**WHAT IS EXPECTED:** Can the lines below, from the one that holds "Task: Open job settings with the wrench icon" to the very end, be echoed exactly, with both ends included and no pictures?

Stored dataset items:
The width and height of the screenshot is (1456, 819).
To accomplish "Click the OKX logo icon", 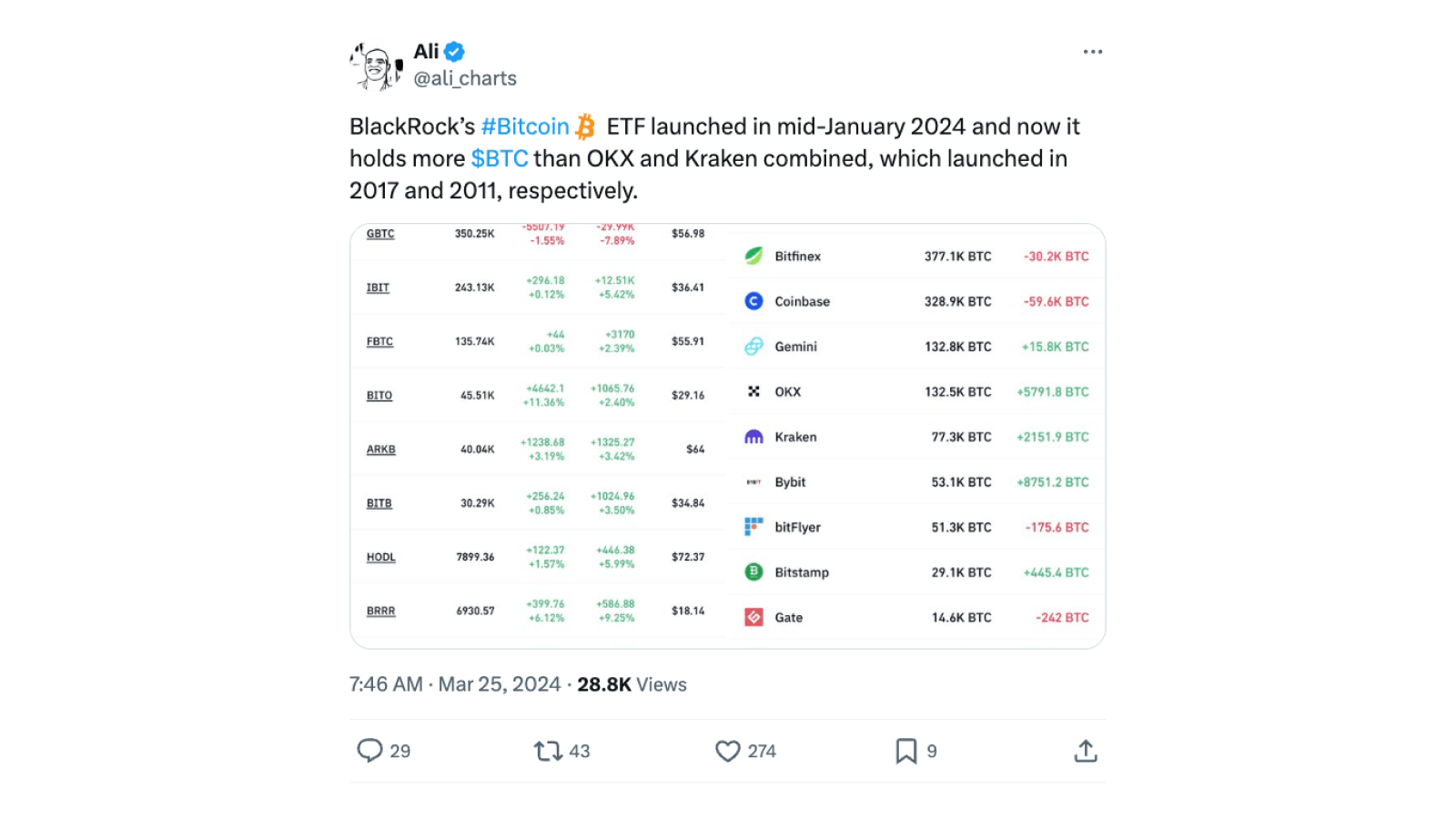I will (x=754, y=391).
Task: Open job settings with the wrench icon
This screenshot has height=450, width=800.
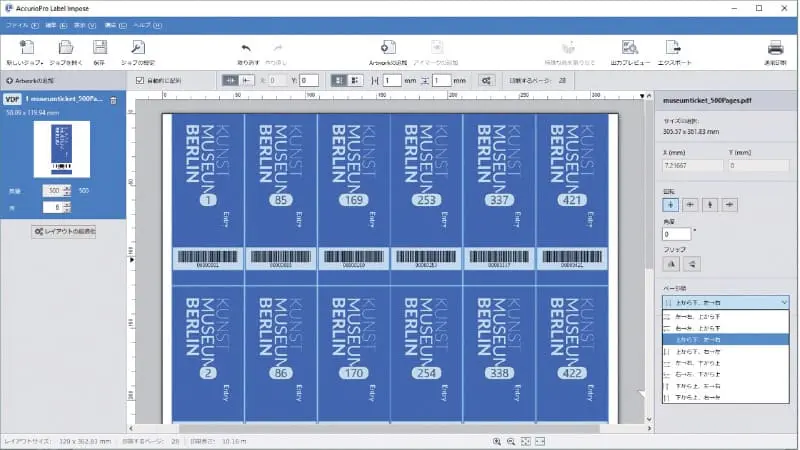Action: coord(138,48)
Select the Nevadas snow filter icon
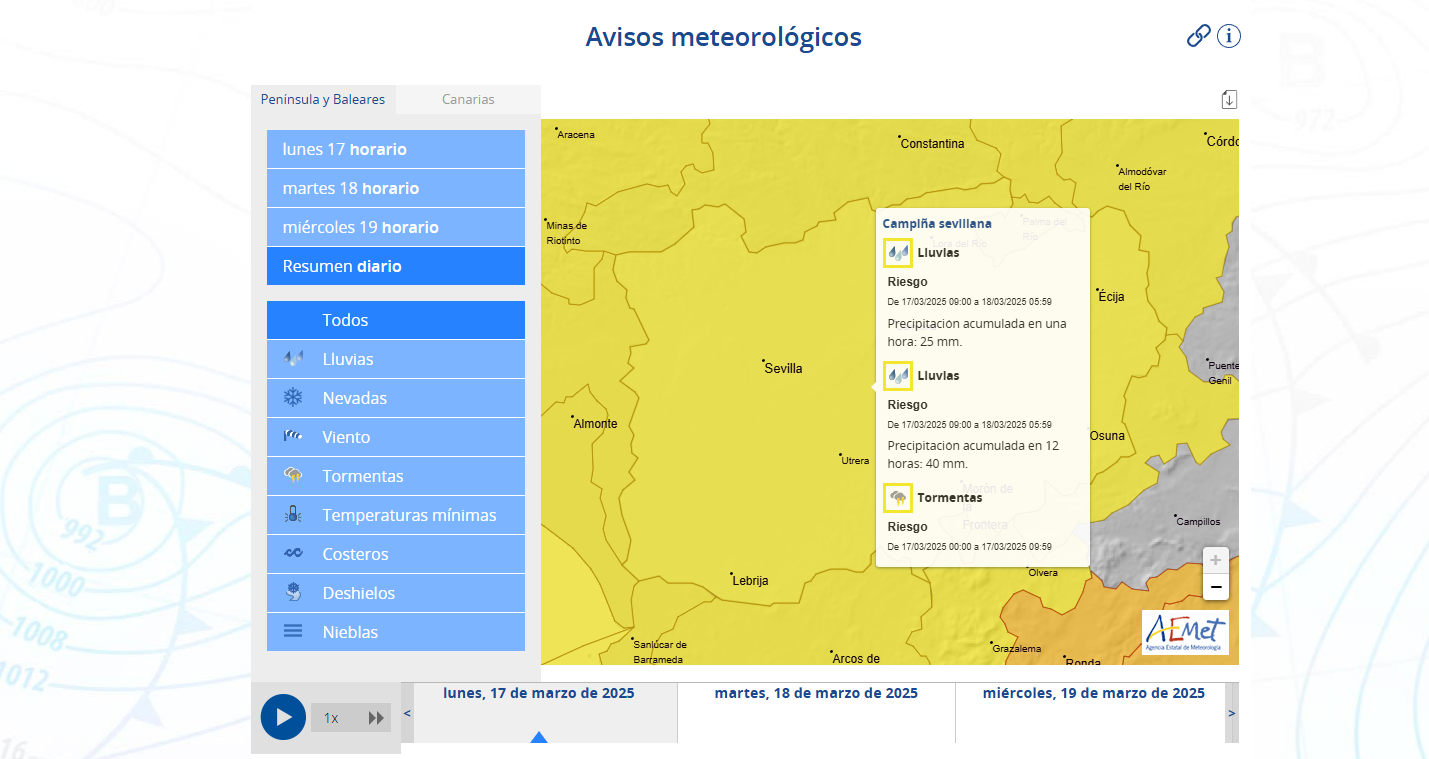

**WRITTEN REPLY:**
Task: Open job settings with the wrench icon
This screenshot has height=450, width=800.
Action: coord(138,48)
Select the Nevadas snow filter icon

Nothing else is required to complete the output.